--- RECORDS SHOWN Enclosed Below ---

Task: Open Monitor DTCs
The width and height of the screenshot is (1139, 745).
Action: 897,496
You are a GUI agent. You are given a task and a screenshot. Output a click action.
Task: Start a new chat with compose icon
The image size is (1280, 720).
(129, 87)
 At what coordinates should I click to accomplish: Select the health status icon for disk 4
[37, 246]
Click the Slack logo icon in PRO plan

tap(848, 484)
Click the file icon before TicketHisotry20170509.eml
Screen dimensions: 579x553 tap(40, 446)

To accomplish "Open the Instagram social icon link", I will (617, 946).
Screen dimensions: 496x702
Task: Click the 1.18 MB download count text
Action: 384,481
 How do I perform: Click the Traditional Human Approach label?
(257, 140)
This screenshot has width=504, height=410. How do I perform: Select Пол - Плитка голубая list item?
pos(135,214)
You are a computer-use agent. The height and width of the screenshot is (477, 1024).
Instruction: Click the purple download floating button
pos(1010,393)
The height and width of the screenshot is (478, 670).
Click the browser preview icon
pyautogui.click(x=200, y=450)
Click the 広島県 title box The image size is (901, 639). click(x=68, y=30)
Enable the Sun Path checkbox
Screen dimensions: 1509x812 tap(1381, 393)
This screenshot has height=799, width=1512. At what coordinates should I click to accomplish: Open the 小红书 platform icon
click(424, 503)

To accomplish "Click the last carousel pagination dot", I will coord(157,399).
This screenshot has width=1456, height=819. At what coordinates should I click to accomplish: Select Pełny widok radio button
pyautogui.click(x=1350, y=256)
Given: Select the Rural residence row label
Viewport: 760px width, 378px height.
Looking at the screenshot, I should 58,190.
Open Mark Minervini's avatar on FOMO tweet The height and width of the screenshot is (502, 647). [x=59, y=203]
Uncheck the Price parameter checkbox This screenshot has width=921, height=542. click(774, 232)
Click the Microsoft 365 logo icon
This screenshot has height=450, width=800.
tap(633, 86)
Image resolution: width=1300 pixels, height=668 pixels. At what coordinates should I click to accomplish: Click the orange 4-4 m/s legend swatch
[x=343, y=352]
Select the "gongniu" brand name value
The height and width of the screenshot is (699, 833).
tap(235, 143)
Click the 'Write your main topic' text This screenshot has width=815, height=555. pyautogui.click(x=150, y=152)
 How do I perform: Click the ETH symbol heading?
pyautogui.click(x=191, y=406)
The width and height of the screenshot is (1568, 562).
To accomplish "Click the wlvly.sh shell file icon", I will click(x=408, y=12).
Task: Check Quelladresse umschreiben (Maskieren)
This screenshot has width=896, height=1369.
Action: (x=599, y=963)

--- End of Enclosed RECORDS SHOWN ---

**TASK INSTRUCTIONS**
Each record above is to be written out again, without any change.

**WORKED SOLUTION**
Task: Open Monitor DTCs
The width and height of the screenshot is (1139, 745).
Action: 897,496
You are a GUI agent. You are given a task and a screenshot. Output a click action.
Task: Start a new chat with compose icon
The image size is (1280, 720).
(129, 87)
 At what coordinates should I click to accomplish: Select the health status icon for disk 4
[37, 246]
Click the Slack logo icon in PRO plan

tap(848, 484)
Click the file icon before TicketHisotry20170509.eml
Screen dimensions: 579x553 tap(40, 446)

To accomplish "Open the Instagram social icon link", I will (617, 946).
Screen dimensions: 496x702
Task: Click the 1.18 MB download count text
Action: 384,481
 How do I perform: Click the Traditional Human Approach label?
(257, 140)
This screenshot has width=504, height=410. How do I perform: Select Пол - Плитка голубая list item?
pos(135,214)
You are a computer-use agent. The height and width of the screenshot is (477, 1024).
Instruction: Click the purple download floating button
pos(1010,393)
The height and width of the screenshot is (478, 670).
Click the browser preview icon
pyautogui.click(x=200, y=450)
Click the 広島県 title box The image size is (901, 639). click(x=68, y=30)
Enable the Sun Path checkbox
Screen dimensions: 1509x812 tap(1381, 393)
This screenshot has height=799, width=1512. At what coordinates should I click to accomplish: Open the 小红书 platform icon
click(424, 503)

To accomplish "Click the last carousel pagination dot", I will coord(157,399).
This screenshot has width=1456, height=819. At what coordinates should I click to accomplish: Select Pełny widok radio button
pyautogui.click(x=1350, y=256)
Given: Select the Rural residence row label
Viewport: 760px width, 378px height.
Looking at the screenshot, I should 58,190.
Open Mark Minervini's avatar on FOMO tweet The height and width of the screenshot is (502, 647). [x=59, y=203]
Uncheck the Price parameter checkbox This screenshot has width=921, height=542. click(774, 232)
Click the Microsoft 365 logo icon
This screenshot has height=450, width=800.
tap(633, 86)
Image resolution: width=1300 pixels, height=668 pixels. At what coordinates should I click to accomplish: Click the orange 4-4 m/s legend swatch
[x=343, y=352]
Select the "gongniu" brand name value
The height and width of the screenshot is (699, 833).
tap(235, 143)
Click the 'Write your main topic' text This screenshot has width=815, height=555. pyautogui.click(x=150, y=152)
 How do I perform: Click the ETH symbol heading?
pyautogui.click(x=191, y=406)
The width and height of the screenshot is (1568, 562).
To accomplish "Click the wlvly.sh shell file icon", I will click(x=408, y=12).
Task: Check Quelladresse umschreiben (Maskieren)
This screenshot has width=896, height=1369.
Action: (x=599, y=963)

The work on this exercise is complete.